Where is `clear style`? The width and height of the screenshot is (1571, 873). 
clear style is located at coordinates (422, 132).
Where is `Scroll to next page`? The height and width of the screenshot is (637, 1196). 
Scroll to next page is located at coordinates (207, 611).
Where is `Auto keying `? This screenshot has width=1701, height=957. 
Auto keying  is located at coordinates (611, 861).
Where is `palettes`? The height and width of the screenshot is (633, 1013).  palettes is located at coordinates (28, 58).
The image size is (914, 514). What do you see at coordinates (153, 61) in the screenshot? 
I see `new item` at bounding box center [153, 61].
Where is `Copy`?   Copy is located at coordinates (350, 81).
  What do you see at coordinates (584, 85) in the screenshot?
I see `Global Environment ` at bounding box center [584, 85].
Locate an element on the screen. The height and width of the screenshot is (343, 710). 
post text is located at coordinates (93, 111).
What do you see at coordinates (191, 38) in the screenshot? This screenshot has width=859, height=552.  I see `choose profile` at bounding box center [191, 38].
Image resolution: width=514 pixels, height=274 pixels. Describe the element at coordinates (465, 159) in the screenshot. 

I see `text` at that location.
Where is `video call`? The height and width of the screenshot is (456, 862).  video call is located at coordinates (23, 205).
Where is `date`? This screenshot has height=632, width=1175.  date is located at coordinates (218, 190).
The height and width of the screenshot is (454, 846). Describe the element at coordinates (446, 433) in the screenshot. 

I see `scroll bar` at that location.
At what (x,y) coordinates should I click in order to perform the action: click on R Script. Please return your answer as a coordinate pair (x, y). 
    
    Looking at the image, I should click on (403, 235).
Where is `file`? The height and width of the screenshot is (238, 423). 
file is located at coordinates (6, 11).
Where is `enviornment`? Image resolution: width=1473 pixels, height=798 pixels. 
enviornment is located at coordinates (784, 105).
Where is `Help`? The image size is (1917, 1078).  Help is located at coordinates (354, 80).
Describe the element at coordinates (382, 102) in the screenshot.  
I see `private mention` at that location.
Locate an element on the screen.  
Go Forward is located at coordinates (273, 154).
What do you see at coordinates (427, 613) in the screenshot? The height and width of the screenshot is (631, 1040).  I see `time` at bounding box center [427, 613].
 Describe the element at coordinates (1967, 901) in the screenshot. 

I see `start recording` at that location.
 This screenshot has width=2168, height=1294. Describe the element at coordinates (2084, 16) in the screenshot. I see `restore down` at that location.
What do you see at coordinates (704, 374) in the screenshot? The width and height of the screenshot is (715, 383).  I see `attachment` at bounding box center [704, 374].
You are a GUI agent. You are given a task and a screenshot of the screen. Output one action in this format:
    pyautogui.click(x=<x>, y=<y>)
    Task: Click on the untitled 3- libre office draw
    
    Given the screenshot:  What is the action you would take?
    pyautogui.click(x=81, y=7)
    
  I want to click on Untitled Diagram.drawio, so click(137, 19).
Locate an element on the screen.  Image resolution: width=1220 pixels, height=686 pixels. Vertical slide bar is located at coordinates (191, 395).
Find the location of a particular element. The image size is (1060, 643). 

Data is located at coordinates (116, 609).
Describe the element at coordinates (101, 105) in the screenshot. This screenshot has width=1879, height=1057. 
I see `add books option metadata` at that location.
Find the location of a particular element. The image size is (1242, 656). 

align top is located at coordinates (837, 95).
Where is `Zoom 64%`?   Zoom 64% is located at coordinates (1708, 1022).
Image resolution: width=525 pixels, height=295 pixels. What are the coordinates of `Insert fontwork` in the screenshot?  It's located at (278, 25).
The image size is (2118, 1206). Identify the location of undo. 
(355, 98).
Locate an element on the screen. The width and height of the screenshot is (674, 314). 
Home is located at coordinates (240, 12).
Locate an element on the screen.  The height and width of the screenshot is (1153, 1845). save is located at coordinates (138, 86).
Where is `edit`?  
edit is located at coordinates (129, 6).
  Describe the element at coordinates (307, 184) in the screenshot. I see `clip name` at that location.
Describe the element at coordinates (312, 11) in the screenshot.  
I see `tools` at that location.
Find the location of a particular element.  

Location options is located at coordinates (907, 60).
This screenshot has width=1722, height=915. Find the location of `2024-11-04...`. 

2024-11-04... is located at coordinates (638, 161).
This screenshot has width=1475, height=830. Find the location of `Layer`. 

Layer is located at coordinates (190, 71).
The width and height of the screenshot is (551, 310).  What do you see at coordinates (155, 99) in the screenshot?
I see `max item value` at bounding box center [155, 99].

■ **Exercise brief**
Copy all of the data above line for line, changing nothing.

■ **Finished task**
Where is `clear style`? The width and height of the screenshot is (1571, 873). 
clear style is located at coordinates (422, 132).
Where is `Scroll to next page`? The height and width of the screenshot is (637, 1196). 
Scroll to next page is located at coordinates (207, 611).
Where is `Auto keying `? This screenshot has width=1701, height=957. 
Auto keying  is located at coordinates (611, 861).
Where is `palettes`? The height and width of the screenshot is (633, 1013).  palettes is located at coordinates (28, 58).
The image size is (914, 514). What do you see at coordinates (153, 61) in the screenshot? 
I see `new item` at bounding box center [153, 61].
Where is `Copy`?   Copy is located at coordinates (350, 81).
  What do you see at coordinates (584, 85) in the screenshot?
I see `Global Environment ` at bounding box center [584, 85].
Locate an element on the screen. The height and width of the screenshot is (343, 710). 
post text is located at coordinates (93, 111).
What do you see at coordinates (191, 38) in the screenshot? This screenshot has width=859, height=552.  I see `choose profile` at bounding box center [191, 38].
Image resolution: width=514 pixels, height=274 pixels. Describe the element at coordinates (465, 159) in the screenshot. 

I see `text` at that location.
Where is `video call`? The height and width of the screenshot is (456, 862).  video call is located at coordinates (23, 205).
Where is `date`? This screenshot has height=632, width=1175.  date is located at coordinates (218, 190).
The height and width of the screenshot is (454, 846). Describe the element at coordinates (446, 433) in the screenshot. 

I see `scroll bar` at that location.
At what (x,y) coordinates should I click in order to perform the action: click on R Script. Please return your answer as a coordinate pair (x, y). 
    
    Looking at the image, I should click on (403, 235).
Where is `file`? The height and width of the screenshot is (238, 423). 
file is located at coordinates (6, 11).
Where is `enviornment`? Image resolution: width=1473 pixels, height=798 pixels. 
enviornment is located at coordinates (784, 105).
Where is `Help`? The image size is (1917, 1078).  Help is located at coordinates (354, 80).
Describe the element at coordinates (382, 102) in the screenshot.  
I see `private mention` at that location.
Locate an element on the screen.  
Go Forward is located at coordinates (273, 154).
What do you see at coordinates (427, 613) in the screenshot? The height and width of the screenshot is (631, 1040).  I see `time` at bounding box center [427, 613].
 Describe the element at coordinates (1967, 901) in the screenshot. 

I see `start recording` at that location.
 This screenshot has width=2168, height=1294. Describe the element at coordinates (2084, 16) in the screenshot. I see `restore down` at that location.
What do you see at coordinates (704, 374) in the screenshot? The width and height of the screenshot is (715, 383).  I see `attachment` at bounding box center [704, 374].
You are a GUI agent. You are given a task and a screenshot of the screen. Output one action in this format:
    pyautogui.click(x=<x>, y=<y>)
    Task: Click on the untitled 3- libre office draw
    
    Given the screenshot:  What is the action you would take?
    pyautogui.click(x=81, y=7)
    
  I want to click on Untitled Diagram.drawio, so click(137, 19).
Locate an element on the screen.  Image resolution: width=1220 pixels, height=686 pixels. Vertical slide bar is located at coordinates (191, 395).
Find the location of a particular element. The image size is (1060, 643). 

Data is located at coordinates (116, 609).
Describe the element at coordinates (101, 105) in the screenshot. This screenshot has width=1879, height=1057. 
I see `add books option metadata` at that location.
Find the location of a particular element. The image size is (1242, 656). 

align top is located at coordinates (837, 95).
Where is `Zoom 64%`?   Zoom 64% is located at coordinates (1708, 1022).
Image resolution: width=525 pixels, height=295 pixels. What are the coordinates of `Insert fontwork` in the screenshot?  It's located at (278, 25).
The image size is (2118, 1206). Identify the location of undo. 
(355, 98).
Locate an element on the screen. The width and height of the screenshot is (674, 314). 
Home is located at coordinates (240, 12).
Locate an element on the screen.  The height and width of the screenshot is (1153, 1845). save is located at coordinates (138, 86).
Where is `edit`?  
edit is located at coordinates (129, 6).
  Describe the element at coordinates (307, 184) in the screenshot. I see `clip name` at that location.
Describe the element at coordinates (312, 11) in the screenshot.  
I see `tools` at that location.
Find the location of a particular element.  

Location options is located at coordinates (907, 60).
This screenshot has width=1722, height=915. Find the location of `2024-11-04...`. 

2024-11-04... is located at coordinates (638, 161).
This screenshot has width=1475, height=830. Find the location of `Layer`. 

Layer is located at coordinates (190, 71).
The width and height of the screenshot is (551, 310).  What do you see at coordinates (155, 99) in the screenshot?
I see `max item value` at bounding box center [155, 99].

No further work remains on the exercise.